Quick answer: Capture crashes from the field, fix the highest-impact ones first (a few cause most volume), verify fixes worked, and prevent regressions per version, targeting the vital few rather than chasing every crash.
Reducing crashes is one of the highest-value things you can do for your game, since crashes drive churn and bad reviews. The good news is it follows a repeatable approach. Here are practical tips for reducing crashes in your game.
Capture Crashes So You Can See Them
You can't reduce crashes you can't see, and most players who crash never report it, so the first and most important tip is to capture crashes automatically from the field, with the stack trace, device, and version. This turns invisible crashes into a clear, ranked picture.
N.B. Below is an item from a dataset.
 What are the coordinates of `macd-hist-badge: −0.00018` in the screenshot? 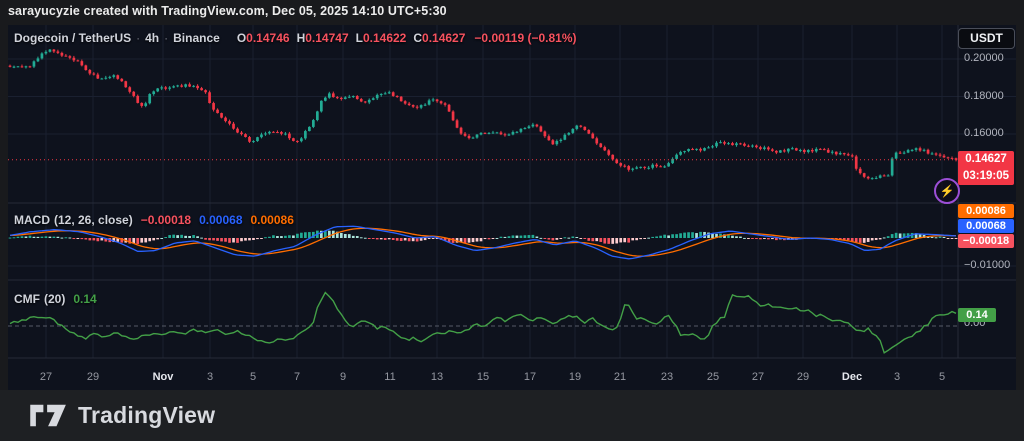 It's located at (986, 241).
Bugnet captures crashes from real players automatically with full context. Without this visibility, reducing crashes is guesswork; with it, you have the data to target the issues actually crashing your game.
Fix the Highest-Impact Crashes First
Crash volume is heavily skewed: a handful of issues cause most of your crashes. So the key tip is to fix the highest-impact ones first, group crashes by signature and rank by how many players each affects, then work the top of the list. Fixing the top few delivers the biggest reduction for the least effort.
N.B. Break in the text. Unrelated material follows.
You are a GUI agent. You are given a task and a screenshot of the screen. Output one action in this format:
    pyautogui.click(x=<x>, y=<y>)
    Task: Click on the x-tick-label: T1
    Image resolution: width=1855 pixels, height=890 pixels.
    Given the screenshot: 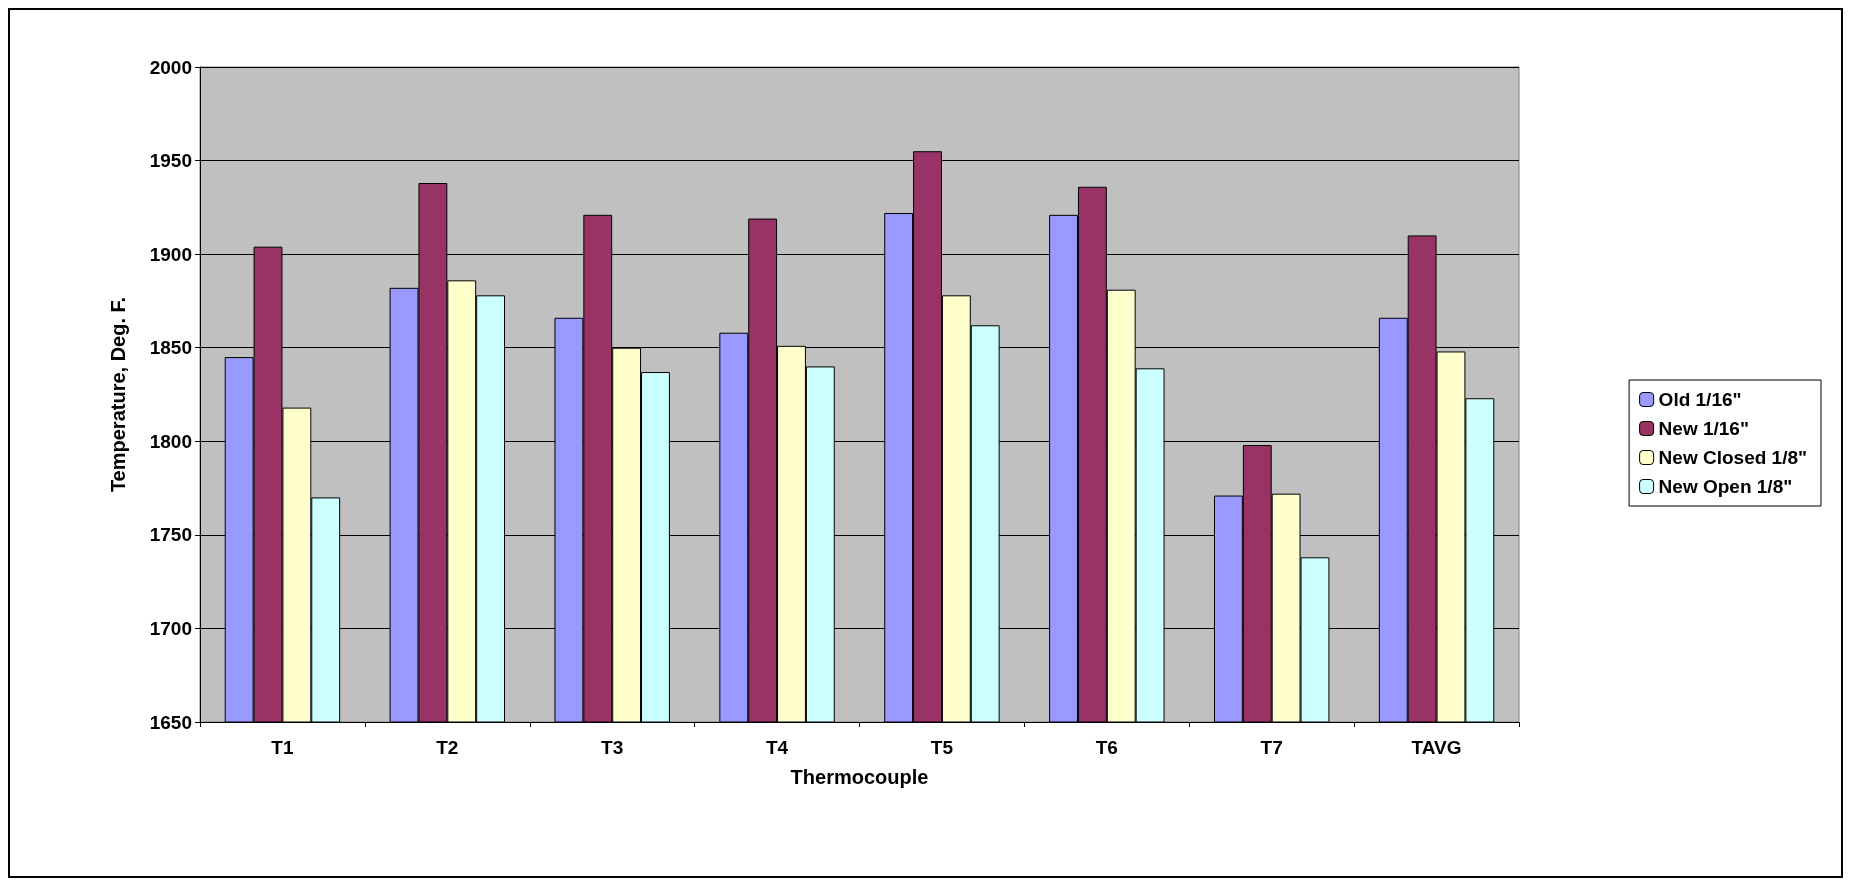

Bugnet groups crashes and ranks by affected players, so the vital few are at the top. Targeting them, rather than chasing every crash equally, is what drives your crash rate down fastest.
Verify Fixes and Prevent Regressions
Two final tips: verify each fix actually worked by watching the crash stop on the fixed version (don't assume), and prevent regressions by tracking crash rate per version so a future update that reintroduces a crash is caught fast. Together these make your reduction stick rather than drift back up.
Bugnet tracks issues and crash rates per version, so you can verify fixes and catch regressions. So reduce crashes by capturing them, fixing the high-impact ones, and verifying while preventing regressions, a repeatable loop that steadily lowers your crash rate.
Capture crashes from the field, fix the high-impact few (which cause most volume), and verify while preventing regressions per version. Target the vital few, not every crash, to drive your crash rate down.